Больше ничего там не было.
И никого.
В подвал Ульяны Александр вбежал, высекая металлическими подковками искры. У двери остановился. Хотел постучать — рука не поднялась. Хотел спросить, можно ли войти, — не сумел и слова из себя выдавить. «Не писал, дурень! Дурень!» Так и стоял, переминаясь с ноги на ногу, пока запыхавшаяся Ульяна не распахнула двери ударом ладони.
Нюры в комнате не было. Александр вытер рукой ватника лоб.
Возле высокой кровати Ульяны виднелась прикрытая марлей качка из светлых прутьев. Александр на цыпочках приблизился, обтерев руки о ватные штаны, двумя пальцами приподнял край марли.

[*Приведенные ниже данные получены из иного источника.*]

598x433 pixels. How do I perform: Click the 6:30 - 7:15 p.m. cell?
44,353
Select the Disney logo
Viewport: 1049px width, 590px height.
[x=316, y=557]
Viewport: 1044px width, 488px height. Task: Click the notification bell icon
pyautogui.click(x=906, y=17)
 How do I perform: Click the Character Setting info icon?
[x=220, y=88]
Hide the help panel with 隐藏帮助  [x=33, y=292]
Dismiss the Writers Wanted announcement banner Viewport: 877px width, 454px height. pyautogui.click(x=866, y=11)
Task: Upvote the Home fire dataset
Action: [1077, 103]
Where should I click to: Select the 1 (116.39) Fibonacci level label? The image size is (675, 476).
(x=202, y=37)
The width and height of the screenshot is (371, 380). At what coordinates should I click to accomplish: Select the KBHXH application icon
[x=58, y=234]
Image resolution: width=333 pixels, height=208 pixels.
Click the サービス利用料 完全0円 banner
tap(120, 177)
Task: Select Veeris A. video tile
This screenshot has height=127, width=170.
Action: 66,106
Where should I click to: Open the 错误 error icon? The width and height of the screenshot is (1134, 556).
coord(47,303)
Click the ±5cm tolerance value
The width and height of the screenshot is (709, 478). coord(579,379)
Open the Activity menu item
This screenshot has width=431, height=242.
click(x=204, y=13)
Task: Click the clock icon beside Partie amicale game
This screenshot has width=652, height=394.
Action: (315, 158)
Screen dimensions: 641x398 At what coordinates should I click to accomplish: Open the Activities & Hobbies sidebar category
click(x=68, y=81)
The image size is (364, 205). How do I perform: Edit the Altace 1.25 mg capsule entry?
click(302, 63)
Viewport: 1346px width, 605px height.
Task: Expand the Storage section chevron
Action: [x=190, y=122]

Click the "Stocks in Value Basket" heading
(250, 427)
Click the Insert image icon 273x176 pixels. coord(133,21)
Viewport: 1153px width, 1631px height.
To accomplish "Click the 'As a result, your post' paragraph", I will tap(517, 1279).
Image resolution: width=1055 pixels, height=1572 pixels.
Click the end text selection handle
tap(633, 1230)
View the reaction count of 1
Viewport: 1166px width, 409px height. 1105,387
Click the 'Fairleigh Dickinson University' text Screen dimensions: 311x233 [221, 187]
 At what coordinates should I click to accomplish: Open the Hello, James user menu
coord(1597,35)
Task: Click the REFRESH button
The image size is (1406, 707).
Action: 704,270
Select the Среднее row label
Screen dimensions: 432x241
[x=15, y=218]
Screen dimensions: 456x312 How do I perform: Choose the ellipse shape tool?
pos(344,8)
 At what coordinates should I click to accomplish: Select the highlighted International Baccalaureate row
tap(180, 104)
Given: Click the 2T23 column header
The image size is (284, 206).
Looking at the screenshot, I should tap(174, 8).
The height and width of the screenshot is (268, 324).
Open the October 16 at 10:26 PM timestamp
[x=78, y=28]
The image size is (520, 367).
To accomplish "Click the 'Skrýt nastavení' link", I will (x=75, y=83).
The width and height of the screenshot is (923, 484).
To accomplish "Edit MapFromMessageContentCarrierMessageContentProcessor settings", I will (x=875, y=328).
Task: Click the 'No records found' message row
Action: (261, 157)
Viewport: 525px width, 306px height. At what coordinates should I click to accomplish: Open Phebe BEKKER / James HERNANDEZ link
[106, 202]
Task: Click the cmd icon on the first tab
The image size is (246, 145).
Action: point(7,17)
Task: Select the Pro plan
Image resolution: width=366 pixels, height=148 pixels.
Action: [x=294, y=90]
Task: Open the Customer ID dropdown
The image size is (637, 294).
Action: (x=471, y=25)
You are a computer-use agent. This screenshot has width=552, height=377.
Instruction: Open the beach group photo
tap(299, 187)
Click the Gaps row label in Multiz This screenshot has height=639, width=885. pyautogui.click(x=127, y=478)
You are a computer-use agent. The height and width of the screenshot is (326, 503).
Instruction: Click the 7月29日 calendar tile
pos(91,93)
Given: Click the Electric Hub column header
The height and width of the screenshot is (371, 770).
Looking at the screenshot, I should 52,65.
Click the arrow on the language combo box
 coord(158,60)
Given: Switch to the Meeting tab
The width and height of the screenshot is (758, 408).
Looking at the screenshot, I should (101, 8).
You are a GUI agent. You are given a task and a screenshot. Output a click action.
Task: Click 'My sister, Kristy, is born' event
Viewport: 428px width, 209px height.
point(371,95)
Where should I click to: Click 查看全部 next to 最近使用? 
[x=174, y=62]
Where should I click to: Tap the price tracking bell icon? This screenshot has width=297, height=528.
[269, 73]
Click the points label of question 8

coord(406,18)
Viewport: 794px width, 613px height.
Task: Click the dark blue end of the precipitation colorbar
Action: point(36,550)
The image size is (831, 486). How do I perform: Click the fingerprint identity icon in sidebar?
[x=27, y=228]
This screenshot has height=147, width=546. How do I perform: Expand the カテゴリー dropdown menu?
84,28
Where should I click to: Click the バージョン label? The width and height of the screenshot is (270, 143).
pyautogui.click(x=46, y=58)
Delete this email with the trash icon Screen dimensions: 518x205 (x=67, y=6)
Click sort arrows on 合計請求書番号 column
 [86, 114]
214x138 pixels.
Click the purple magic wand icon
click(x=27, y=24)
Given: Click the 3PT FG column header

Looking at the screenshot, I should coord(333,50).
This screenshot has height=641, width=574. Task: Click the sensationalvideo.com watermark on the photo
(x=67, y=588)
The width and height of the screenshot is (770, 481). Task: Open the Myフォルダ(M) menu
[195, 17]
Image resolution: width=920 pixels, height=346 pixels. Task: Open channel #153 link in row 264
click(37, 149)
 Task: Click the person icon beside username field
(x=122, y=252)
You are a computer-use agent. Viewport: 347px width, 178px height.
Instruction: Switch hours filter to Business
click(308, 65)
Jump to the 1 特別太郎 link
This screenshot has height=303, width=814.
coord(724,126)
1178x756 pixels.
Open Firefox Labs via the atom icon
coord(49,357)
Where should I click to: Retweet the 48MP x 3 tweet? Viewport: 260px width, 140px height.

«Скулы — в мать. Чингисханские… Нос?…
— Уши гляди! — гудела за спиной тетка Ульяна — ровно бельевыми защепками вниз оттянуло.
Кровь бросилась Александру в лицо. Он пригнулся к сынку, но Ульяна оттащила его за рукав:
— Не дыши табачищем!
Александр спросил в какой уж раз, скороговоркой, захлебываясь словами:
Что ж она не писала? Я ведь и ведать не ведал….
— Ври больше, — грубо перебила его Ульяна, хотя еще по дороге уверилась в том, что Александр действительно ничего не знал. — Не ведал!.. Как обнимать-целовать ведал?!
Медленно — петли скрипнули — открылась дверь. Вошла Нюра, держа в опущенной руке смятую зеленую шляпку. Остановилась у порога. На всем лице Нюры, казалось, остались только глаза. Дегтярные. Без блеска. Словно бы невидящие.
Уходи отсюда, — выдавила она из себя глухим голосом. — Ну!
Ты что, дура? — удивился он.
То же самое повторилось и на другой день. И на следующий. Александр заговаривал с Нюрой в коридоре общежития, на стройке. Она либо проходила не глядя, либо, когда он пытался схватить ее за рукав, отвечала презрительно, неизменно одно и то же: — Ты нас своими нечистыми руками не касайся!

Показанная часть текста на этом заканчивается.